And when he graduated? He did what any liberal arts undergrad with a dream would do; he moved to New York City in a “now-or-never” effort to be an actor. He loved it for time and even sang at Carnegie Hall with a choir, but a confluence of issues made the twenty-something re-think his path. Mew now lives in Waltham, attending IBS and applying his thespian chops toward a new career in business.
“In a way, getting an MBA is really no different than being an actor,” Mew wrote in his admissions essay. “It requires effective communication, problem-solving, creativity and collaboration.”
Mew has already discovered this is true. He’s worked on a sustainability impact study for a restaurant chain through the school’s Net Impact club and, in a separate project, helped build a database for a consulting firm focused on sustaining socially conscientious companies. This summer, Mew is lined up to work for a natural gas company in Germany, drawing upon his problem-solving skills and his German, which he learned from previous trips to Austria.

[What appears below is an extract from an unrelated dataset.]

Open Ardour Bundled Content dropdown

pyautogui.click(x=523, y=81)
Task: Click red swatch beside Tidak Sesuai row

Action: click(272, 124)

“Creativity plays a role in everything because it’s the only way you can [inspire] innovation, whether it’s technical or just a new way to look at process flow.”
Mew comes with a reservoir of creativity, culled from decades of performing. He admits he thought his lack of quantitative skills in numbers would leave him feeling behind; but he’s found it’s the softer skills, not so easily teachable, that’s put him at an advantage. That - and the New York hustle.
“It does’t fall into your lap,” says Mew. “You have to go get it. That mentality has stayed with me, so I never take things for granted.”
Though Mew leaves his singing for “the shower” for now and plans to join a chorus once he settles down, he’s got a new dream: “To work for a company that has something to do with energy, where I can make a positive impact on the world.”